= Anselm de Guibours =

Anselm de Guibours (born 1625) (Father Anselm of the Blessed Mary, O.A.D., Père Anselme de Sainte-Marie, or simply Père Anselme) was a French Discalced Augustinian friar and noted genealogist.

==Biography==
He was born Pierre de Guibours in Paris in 1625, where he entered the Order of the Discalced Augustinians on 31 March 1644. It was in their monastery (called the Couvent des Petits Pères), attached to the popular Basilica of Our Lady of Victories, that he lived for the next fifty years, dying there on 17 January 1694.

Guibours devoted his entire life to genealogical studies. In 1663, he published Le Palais de l'honneur (The Palace of honor), which, besides giving the genealogy of the houses of Lorraine and Savoy, is a complete treatise on heraldry.
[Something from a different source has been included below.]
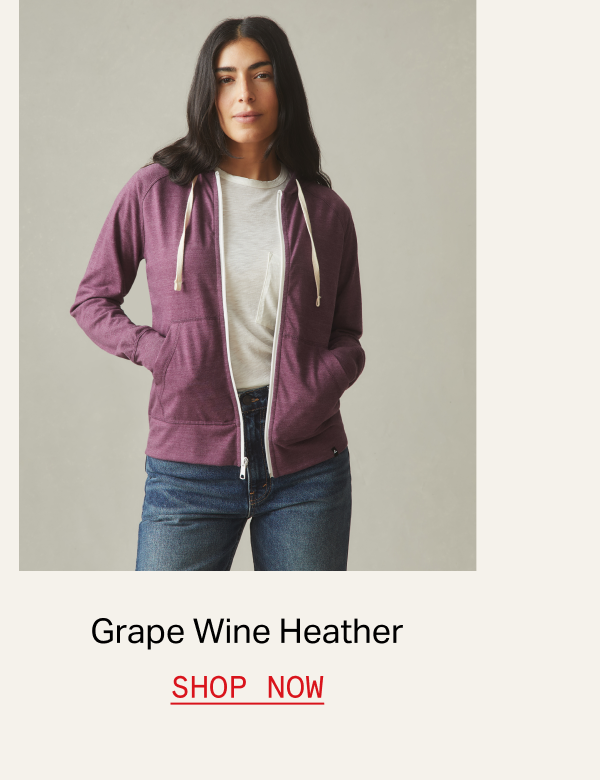
Task: Click the blue jeans in the photo
Action: (243, 517)
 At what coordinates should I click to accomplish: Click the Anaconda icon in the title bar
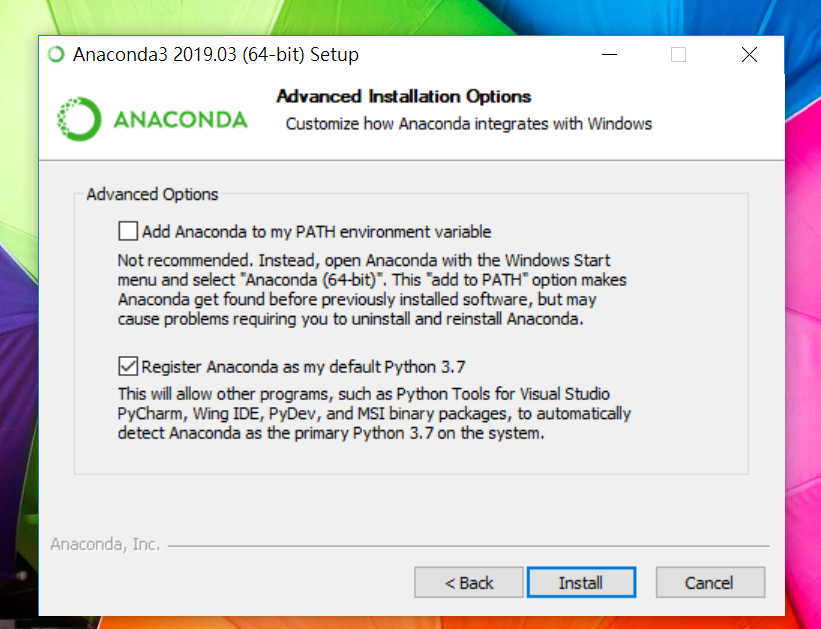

This was followed the following year by Le Palais de la gloire (The Palace of Glory), dealing with the genealogy of various illustrious French and European families.

These books made friends for him, the most intimate among whom, Honoré Caille, Seigneur du Fourny (1630–1713), persuaded him to publish his Histoire généalogique et chronologique de la maison royale de France, et des grands officiers de la couronne (1674, 2 vols.). After Father Anselm's death, Fourny collected the friar's papers and brought out a new edition of this highly important work in 1712.

After Fourny's death in 1713, the task was taken up and continued by two other friars of the monastery where Father Anselm had spent his life: Father Angel of St. Rosalie (1655–1726), together with Father Simplician (1683–1759), who published the first and second volumes of the third edition in 1726. This edition consists of nine volumes folio. It is a genealogical and chronological history of the Royal House of France, of the Peers of France, of the great officers of the Kingdom of France, of the king's household and of the ancient barons of the kingdom.

The notes were generally compiled from original documents, references to which are usually given, so that they remain useful to the present day. The work of Father Anselm, his collaborators and successors, is even more important for the history of France than is William Dugdale's Baronage of England for the history of England.